Mr. Putin would also be sending out a message to Mr. Trump: "Venezuela belongs in our area of commercial and geopolitical influence, so, United States, do not help the opposition, and keep the 'dialogue' open."
Former presidents José Luis Rodríguez Zapatero, Martín Torrijos and Leonel Fernández, secretary of Unasur Ernesto Samper and Vatican nuncio Monsignor Aldo Giordani proposed in December to act as mediators for a dialogue between government and opposition. The opposition's conditions to participate in were that the government respected the Congress' decisions, released political prisoners and set a date for the election of governors whose mandates expired in December.
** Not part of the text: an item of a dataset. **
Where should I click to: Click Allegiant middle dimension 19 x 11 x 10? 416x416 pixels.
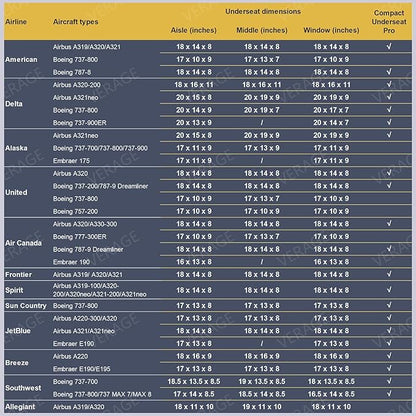click(262, 407)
Mr. Maduro's government instead halted with gimmicks a referendum that could have removed him from office, maintained a heavy hand over political prisoners, and did not yet set a date for the election of governors. He is now further taking steps to delegitimize the Congress the opposition controls by large majority since December. Though split, the opposition believes that Mr. Maduro's government is merely taking advantage of the "dialogue" to buy time and just stay in power. It therefore refused to sit to that negotiating table.
While for the vast majority of Venezuelans the day by day is used up standing in lines for basic foods, is made of despair at the lack of medicines and of perpetual anxiety due to world record violence, the nation and its oil may already be a card in the upcoming power game between Mr. Trump and Mr. Putin.